Peter Occil

A Note on Hash Functions

A hash function is a function that maps an input of arbitrary size into an output with a fixed number of bits, called a hash code.

Hash functions are used for the following purposes:

  • For random number generation. See my article on random generator recommendations.
  • In hash tables to speed up data lookup by mapping data to a sequence of bits in a way that avoids hash collisions. Here, hash codes are usually small (for example, 32 bits long).
  • For data lookup in databases and file systems (for example, to partition many files into a small number of directories to speed up file lookup). Here, hash codes generally are 64 bits or more long and can use cryptographic hash functions (for example, SHA2-256, BLAKE2) and other hash functions that tend to produce wildly dispersed hash codes for nearby inputs.
  • For information security. Only cryptographic hash functions are appropriate here, and they serve as building blocks for many kinds of security algorithms, such as:
    • Checksums and authentication codes for data integrity.
    • Pseudorandom functions, for deriving secrets from other secrets.
    • Key derivation functions for verifying secrets without storing the secrets themselves. Because the secret may be easy to guess, like a password, some of these functions are designed to deliberately take time to calculate.

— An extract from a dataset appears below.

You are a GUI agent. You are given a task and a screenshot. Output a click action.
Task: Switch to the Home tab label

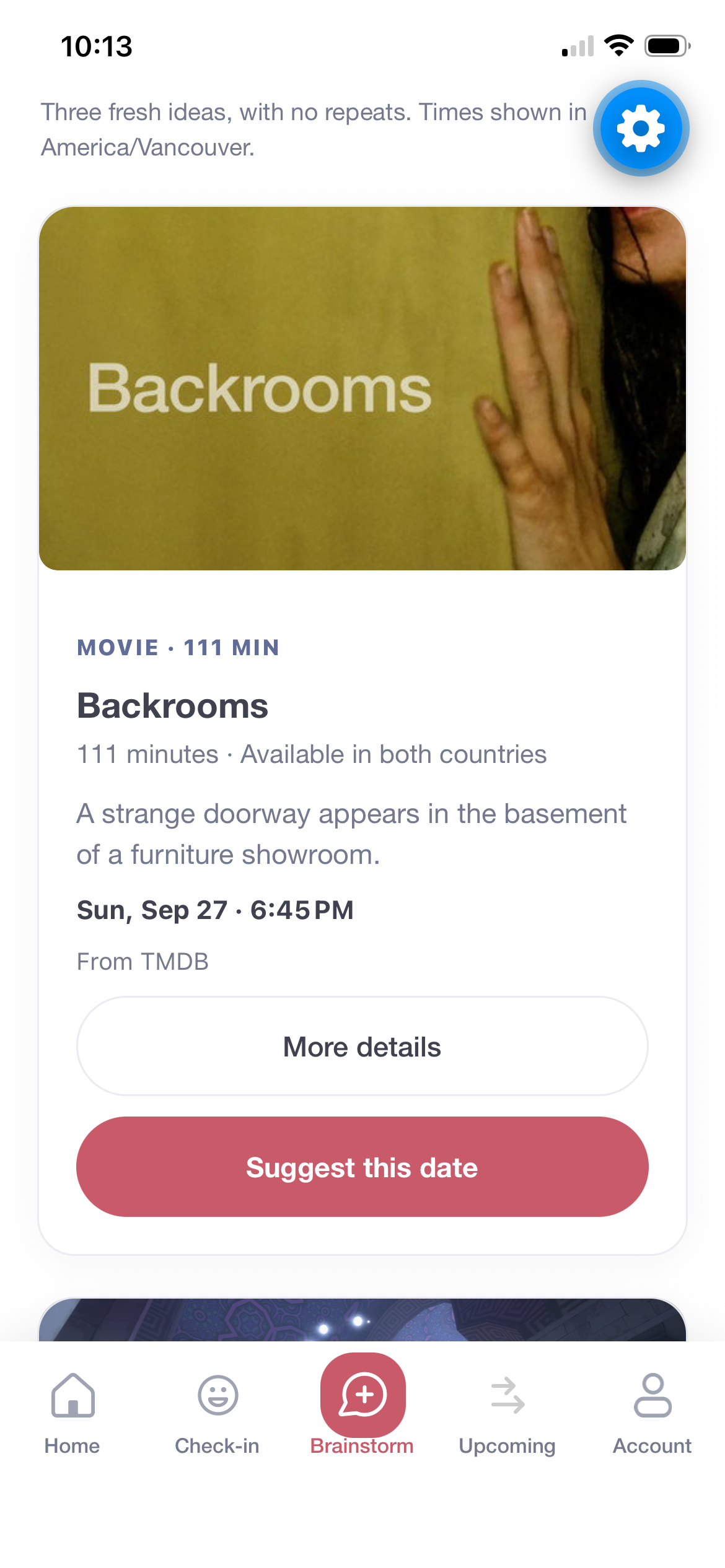72,1446
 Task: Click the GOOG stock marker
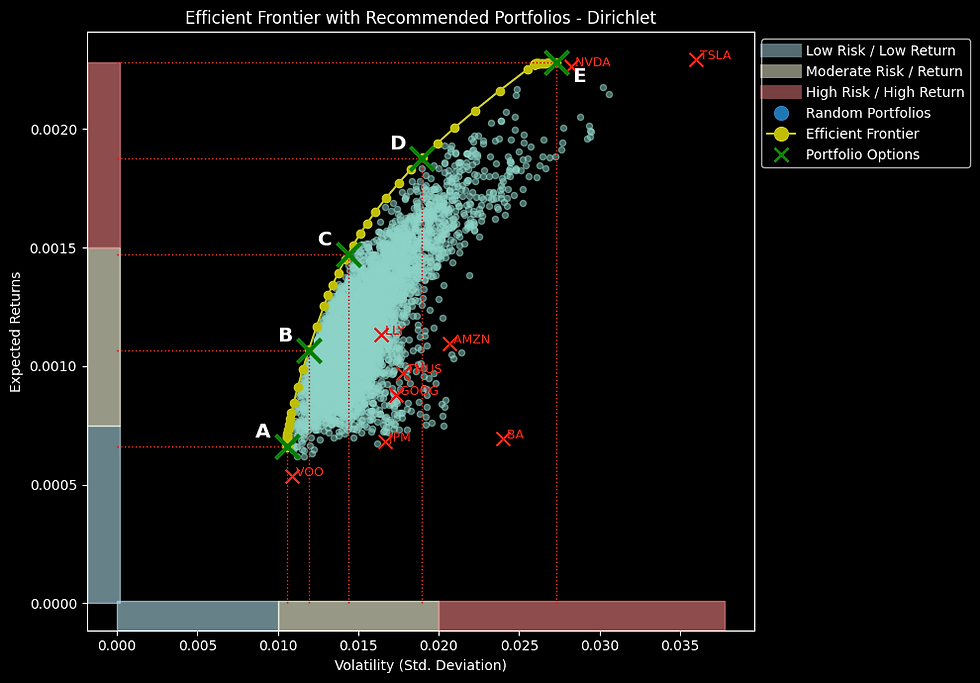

For the use in hash tables, (Richter et al. 2015)1 recommends multiply-then-shift hashing over more complicated hash functions in most cases. Fibonacci hashing is a special case of multiply-then-shift hashing that serves to improve hash codes.

There are security attacks that serve to trigger worst-case performance on hash tables via carefully chosen keys, and keyed hash functions (such as SipHash) have been developed to mitigate them, but not everyone believes such hash functions should be used in hash tables (for example, see R. Urban’s SMHasher fork).

Bret Mulvey has written a page on how hash functions are built. According to him, hash functions have as their core a mixing function (a function that maps N-bit inputs to N-bit outputs), and for hash functions the “best” mixing functions tend to produce wildly dispersed outputs for similar inputs.